── EXERCISE MATERIAL ──

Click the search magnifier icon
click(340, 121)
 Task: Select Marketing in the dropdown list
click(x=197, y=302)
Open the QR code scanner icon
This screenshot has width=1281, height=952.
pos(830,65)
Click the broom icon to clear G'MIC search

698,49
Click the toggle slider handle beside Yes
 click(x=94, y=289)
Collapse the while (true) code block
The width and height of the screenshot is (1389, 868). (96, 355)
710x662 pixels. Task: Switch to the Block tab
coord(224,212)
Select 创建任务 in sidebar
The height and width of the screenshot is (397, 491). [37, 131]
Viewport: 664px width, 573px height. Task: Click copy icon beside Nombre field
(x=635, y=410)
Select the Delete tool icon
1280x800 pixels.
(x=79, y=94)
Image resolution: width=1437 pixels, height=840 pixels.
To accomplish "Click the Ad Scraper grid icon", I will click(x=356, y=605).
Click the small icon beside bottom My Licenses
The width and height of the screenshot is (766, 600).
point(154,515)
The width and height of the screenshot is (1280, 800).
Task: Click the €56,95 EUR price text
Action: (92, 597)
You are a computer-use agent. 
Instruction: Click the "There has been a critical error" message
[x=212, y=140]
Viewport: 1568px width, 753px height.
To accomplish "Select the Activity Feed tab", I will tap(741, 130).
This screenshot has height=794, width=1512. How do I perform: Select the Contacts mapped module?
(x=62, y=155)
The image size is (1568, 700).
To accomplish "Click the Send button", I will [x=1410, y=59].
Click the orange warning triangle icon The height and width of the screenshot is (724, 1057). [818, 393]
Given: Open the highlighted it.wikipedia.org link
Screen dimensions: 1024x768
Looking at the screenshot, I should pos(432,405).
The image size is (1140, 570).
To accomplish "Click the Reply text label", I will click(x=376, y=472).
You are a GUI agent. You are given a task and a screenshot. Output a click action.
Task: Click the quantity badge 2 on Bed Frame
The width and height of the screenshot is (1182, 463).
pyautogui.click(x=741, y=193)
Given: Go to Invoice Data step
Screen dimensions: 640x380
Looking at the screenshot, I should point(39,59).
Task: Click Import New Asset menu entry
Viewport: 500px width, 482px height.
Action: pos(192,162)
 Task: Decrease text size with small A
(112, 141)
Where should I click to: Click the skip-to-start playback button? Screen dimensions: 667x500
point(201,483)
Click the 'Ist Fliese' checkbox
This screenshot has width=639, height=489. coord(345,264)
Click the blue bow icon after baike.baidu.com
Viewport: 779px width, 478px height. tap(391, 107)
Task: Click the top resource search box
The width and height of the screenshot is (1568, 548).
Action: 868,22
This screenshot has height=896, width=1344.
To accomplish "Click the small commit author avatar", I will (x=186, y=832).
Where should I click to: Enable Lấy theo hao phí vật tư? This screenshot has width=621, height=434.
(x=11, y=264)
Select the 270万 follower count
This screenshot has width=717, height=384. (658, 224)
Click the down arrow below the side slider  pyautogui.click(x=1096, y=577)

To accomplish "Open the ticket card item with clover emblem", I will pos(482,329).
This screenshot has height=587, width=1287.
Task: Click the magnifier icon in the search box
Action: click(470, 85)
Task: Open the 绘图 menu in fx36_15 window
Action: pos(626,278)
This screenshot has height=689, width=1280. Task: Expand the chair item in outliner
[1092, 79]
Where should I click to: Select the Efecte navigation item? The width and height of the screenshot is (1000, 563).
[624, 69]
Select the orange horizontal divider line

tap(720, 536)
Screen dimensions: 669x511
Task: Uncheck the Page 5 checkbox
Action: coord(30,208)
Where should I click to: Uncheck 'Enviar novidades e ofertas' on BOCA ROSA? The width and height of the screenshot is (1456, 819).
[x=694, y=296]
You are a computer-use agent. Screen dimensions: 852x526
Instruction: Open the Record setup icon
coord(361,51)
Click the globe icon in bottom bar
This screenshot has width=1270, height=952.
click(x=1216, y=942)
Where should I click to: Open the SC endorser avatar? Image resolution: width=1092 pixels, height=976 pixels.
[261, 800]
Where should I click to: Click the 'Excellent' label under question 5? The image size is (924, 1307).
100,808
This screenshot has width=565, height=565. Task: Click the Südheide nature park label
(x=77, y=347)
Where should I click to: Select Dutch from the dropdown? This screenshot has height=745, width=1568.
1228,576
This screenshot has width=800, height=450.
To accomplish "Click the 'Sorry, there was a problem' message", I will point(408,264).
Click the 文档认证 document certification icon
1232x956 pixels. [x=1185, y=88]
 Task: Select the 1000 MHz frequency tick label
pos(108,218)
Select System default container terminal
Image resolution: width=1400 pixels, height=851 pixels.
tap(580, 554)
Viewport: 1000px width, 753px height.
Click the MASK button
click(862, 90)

───

WRITTEN TASK:
Please repeat the data from the line containing "This screenshot has width=800, height=450." through the end of the data, substituting "CROP" for "MASK" and keeping everything else the same.

TASK SOLUTION:
This screenshot has width=800, height=450.
To accomplish "Click the 'Sorry, there was a problem' message", I will point(408,264).
Click the 文档认证 document certification icon
1232x956 pixels. [x=1185, y=88]
 Task: Select the 1000 MHz frequency tick label
pos(108,218)
Select System default container terminal
Image resolution: width=1400 pixels, height=851 pixels.
tap(580, 554)
Viewport: 1000px width, 753px height.
Click the CROP button
click(862, 90)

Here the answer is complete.